Further complicating any migration to the cloud, in whole or in part, is identity governance, administration, and user authentication. This is a complex and layered topic and not one that we can adequately cover in this whitepaper.
An organization’s user identities are critical to the smooth and secure integration of cloud G2B or G2C services, yet this is often one of an organization’s greatest vulnerabilities. In their 2017 Data Breach Investigations Report, ITC Security Magazine summarized that most data breaches occurred using end-user credentials that were compromised using rather simple and all-to-common techniques.
Balancing Priorities and Risks
Public-sector technology leaders understand the risks facing their governments and how best to confront the threat. That’s the easy part. Getting the required support and funding is the challenge. Government administrations and state lawmakers face many conflicting demands and they struggle to make the most of a limited pool of resources.
Everyone in public service is expected to do more with less and priority setting is therefore inevitable. A technology leader’s priorities must, therefore, compete against a Hobson’s choice of needs, be it healthcare, homelessness, public safety, child welfare, transportation, debt service, or a myriad of other needs.
As a result, CIOs are looking at new ways to address the risk within their limited resources. These include making changes in modest increments, looking to see if there are cost-effective interventions available in the private markets or by partnering with peer states.
But barriers still exist. Following the 2018 Annual CIO Conference, NASCIO summarized state CIO input into the question, “What major barriers does your state face in addressing Cybersecurity?” The CIO’s responses are summarized below
The Low-Hanging Fruit
While technology leaders in all markets are challenged by competing priorities and limited funds, they can and do take some very basic and meaningful actions. The “low-hanging cybersecurity fruit” if you will. Here are a few of the most common steps that state technology leaders take to help reduce cybersecurity risk.
- Increased emphasis on security awareness training. Many states have enacted legislation or state policy that mandates annual Cybersecurity Training for employees.
- Implementing an enterprise-wide fine-grained password policy. Increasing the complexity of an end user’s password and how often passwords need to be changed helps reduce or eliminate accounts being compromised.
- Requiring the use of multi-factor authentication for system administrators and anyone handling regulated or restricted information. States leverage the use of MFA to add an additional layer of protection to critical user accounts.
- Keeping current on upgrades and critical software patches. By keeping critical systems updated and patched, states can reduce another potential vulnerability in their environment.
- Implementation of defense-in-depth.
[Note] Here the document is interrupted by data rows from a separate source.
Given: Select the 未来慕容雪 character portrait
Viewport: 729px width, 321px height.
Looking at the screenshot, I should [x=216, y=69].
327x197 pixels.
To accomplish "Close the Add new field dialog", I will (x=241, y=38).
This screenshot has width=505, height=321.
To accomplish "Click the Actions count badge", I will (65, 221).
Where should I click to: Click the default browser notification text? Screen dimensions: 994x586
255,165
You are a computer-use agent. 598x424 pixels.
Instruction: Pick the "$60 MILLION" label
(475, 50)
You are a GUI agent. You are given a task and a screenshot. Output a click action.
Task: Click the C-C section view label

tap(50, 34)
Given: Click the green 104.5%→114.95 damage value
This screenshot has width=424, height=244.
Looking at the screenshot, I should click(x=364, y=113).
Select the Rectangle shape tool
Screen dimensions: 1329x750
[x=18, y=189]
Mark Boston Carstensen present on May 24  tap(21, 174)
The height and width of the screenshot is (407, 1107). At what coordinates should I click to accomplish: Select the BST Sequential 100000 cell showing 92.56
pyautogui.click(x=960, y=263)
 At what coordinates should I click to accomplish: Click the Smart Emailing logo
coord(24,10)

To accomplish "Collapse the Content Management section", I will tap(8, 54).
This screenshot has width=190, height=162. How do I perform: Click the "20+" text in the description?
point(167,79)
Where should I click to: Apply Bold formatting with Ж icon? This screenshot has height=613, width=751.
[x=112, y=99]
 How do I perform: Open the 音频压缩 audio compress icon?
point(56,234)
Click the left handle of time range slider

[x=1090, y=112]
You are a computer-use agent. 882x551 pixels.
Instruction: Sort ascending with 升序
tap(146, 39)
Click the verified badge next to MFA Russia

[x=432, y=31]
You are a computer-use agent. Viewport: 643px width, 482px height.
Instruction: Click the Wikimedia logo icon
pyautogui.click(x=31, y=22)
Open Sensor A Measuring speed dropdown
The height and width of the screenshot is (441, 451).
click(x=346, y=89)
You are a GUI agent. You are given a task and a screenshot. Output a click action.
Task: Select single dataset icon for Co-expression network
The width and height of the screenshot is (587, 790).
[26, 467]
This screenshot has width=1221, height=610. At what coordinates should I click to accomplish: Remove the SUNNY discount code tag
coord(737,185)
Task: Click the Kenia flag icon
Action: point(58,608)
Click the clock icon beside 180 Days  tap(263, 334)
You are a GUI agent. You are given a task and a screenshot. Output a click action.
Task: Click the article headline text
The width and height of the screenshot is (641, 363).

The state creates layers of protection and redundancy to protect valuable data and information. If one layer fails, another layer can step in to thwart an attack.
As the nation’s cyber-threat landscape is changing, public-sector technology leaders are working hard to keep up. They seek to leverage every tool, solution, and resource available to protect their state’s infrastructure and data from attack.
It’s clear that CIOs are trying hard to create a proactive security culture in their states and addressing cyber-risk head on. Ultimately, effective risk mitigation begins with strong executive sponsorship and leaders who encourage staff to take cybersecurity seriously. State CIOs and CSOs cannot do this alone.